Advanced surgical technology has made surgical complications almost negligible for prostate surgeries. These techniques are able to avoid harm to the nerves and injury to the bladder opening.
There are certain other types of risks that are seen in a few cases, such as:
Leakage of urine
In general, the control over urination recovers within several weeks or a few months. There are rare cases of permanent urinary incontinence. Impotency is also another risk and causes erectile dysfunction. Around 40% to 60% of men are able to achieve erection. Semen is not ejaculated as the prostate gland prevents its production. This is mostly caused in elderly patients and those with other disorders.
Post-surgical risks may include:
Urinary tract infection (UTI)
How successful is Transurethral Resection of the Prostate (TURP)?
Normally, a TURP patient notices improved flow of urine after the catheter is removed. The exact condition of each patient will determine the specific success rate and recovery period. These will include the patient’s age and overall state of health.
There may be slightly discomforting symptoms seen following the surgery, such as bladder spasms, hematuria, painful urination and problems with urinating. The doctor will advise you on the measures to take and remove these symptoms effectively.
Complete recovery after a TURP may often take up to a year and most patients are satisfied with the results.
What are the alternative treatments for BPH?
Conventional surgeries for treating BPH in a person include:
Interstitial Coagulation – In this, a laser beam device is inserted through the urethra using a catheter. It generates heat to destroy the targeted thickened tissue mass.

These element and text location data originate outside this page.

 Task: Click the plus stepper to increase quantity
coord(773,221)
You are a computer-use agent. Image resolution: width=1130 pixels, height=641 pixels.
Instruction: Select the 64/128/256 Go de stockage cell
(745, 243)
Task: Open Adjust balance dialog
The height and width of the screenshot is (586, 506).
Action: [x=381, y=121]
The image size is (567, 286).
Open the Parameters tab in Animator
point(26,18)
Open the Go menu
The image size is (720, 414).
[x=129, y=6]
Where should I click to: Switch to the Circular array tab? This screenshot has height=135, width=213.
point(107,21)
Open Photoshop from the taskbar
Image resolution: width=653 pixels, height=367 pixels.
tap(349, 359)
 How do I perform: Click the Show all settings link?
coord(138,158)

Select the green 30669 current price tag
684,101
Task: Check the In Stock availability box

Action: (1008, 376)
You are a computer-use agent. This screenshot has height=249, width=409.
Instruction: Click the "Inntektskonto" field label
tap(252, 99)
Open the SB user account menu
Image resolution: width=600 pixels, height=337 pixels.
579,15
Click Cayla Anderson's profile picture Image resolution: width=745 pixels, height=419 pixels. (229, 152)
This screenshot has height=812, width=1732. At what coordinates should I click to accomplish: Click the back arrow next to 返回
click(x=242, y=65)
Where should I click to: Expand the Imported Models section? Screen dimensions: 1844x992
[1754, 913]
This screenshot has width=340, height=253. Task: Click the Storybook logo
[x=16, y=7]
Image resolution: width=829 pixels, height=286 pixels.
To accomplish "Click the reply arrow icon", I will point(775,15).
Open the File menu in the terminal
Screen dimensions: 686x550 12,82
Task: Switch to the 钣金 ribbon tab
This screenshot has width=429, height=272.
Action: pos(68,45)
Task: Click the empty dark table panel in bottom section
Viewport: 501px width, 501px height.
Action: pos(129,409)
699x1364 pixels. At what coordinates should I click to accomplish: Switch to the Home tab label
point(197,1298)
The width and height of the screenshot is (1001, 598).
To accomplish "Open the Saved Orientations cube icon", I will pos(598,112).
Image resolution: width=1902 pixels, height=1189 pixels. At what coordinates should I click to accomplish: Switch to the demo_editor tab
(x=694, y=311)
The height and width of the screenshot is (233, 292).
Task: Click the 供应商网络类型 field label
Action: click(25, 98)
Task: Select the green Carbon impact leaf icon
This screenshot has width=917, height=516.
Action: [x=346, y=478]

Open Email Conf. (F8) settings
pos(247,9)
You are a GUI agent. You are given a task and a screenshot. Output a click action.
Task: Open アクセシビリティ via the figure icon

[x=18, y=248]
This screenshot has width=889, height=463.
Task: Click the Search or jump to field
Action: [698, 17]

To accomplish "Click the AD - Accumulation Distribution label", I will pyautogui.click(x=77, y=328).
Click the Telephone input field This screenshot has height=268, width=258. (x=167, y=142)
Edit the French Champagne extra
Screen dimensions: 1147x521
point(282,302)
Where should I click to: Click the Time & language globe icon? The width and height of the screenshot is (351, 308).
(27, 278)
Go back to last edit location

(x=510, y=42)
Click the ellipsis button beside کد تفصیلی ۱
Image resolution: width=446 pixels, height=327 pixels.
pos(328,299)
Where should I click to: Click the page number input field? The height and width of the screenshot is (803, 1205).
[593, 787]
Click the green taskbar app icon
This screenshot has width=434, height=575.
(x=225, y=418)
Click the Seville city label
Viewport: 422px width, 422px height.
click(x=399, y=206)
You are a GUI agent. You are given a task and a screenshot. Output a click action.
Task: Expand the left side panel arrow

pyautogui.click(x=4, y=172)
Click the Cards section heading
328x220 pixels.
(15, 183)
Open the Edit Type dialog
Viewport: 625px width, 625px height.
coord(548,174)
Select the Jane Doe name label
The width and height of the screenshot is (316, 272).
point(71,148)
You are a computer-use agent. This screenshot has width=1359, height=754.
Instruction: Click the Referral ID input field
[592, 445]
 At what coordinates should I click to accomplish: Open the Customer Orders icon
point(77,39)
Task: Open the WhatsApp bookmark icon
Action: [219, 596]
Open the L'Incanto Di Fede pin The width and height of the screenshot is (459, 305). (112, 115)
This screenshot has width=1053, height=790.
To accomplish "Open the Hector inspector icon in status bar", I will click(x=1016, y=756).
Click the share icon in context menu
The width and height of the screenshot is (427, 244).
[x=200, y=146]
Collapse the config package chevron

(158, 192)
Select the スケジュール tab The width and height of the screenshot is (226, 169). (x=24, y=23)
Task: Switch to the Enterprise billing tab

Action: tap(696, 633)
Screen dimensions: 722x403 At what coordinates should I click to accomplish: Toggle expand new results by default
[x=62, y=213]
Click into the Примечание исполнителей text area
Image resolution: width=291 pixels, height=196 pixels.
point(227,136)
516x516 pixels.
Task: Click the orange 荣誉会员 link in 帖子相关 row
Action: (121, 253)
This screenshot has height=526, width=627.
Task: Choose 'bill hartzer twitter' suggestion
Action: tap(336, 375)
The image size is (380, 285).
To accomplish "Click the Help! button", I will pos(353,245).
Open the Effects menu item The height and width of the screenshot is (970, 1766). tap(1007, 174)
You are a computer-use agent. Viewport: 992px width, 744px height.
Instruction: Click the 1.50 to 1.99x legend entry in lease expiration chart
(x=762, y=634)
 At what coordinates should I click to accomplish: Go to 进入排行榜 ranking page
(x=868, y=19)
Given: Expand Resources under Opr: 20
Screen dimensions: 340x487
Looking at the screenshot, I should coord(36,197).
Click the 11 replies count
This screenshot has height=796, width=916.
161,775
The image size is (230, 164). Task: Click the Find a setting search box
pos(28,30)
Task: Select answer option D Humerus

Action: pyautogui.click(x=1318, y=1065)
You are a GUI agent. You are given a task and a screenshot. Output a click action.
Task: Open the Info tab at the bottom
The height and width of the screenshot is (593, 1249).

Transurethral Needle Ablation (TUNA) – This technique requires using radio waves to destroy the enlarged prostate.
Transurethral electro-vaporization – A modified version of TURP, it uses a device which emits electric waves to destroy the enlarged tissue cells.
Photoselective Vaporization of the Prostate (PVP) – A strong laser beam is used to vaporize the enlarged tissue in a short procedure.
Transurethral Incision of the Prostate (TUIP) – This procedure involves making a small incision in the bladder and the sphincter muscles to release tension.
Transurethral Microwave Thermotherapy (TUMT) – This procedure shrinks the enlarged prostate using heat generated by microwave energy through a device inserted in the urethral opening in the penis. This is a short outpatient procedure.
Water Induced Thermotherapy (WIT) – This procedure requires using a closed-loop catheter system. It maintains a constant temperature in the hot water.
Balloon Dilation – This procedure involves using a catheter to insert a small surgical balloon through the urethra till the blockage. The balloon is inflated to widen the urinary channel. This technique provides relief for a few years at least.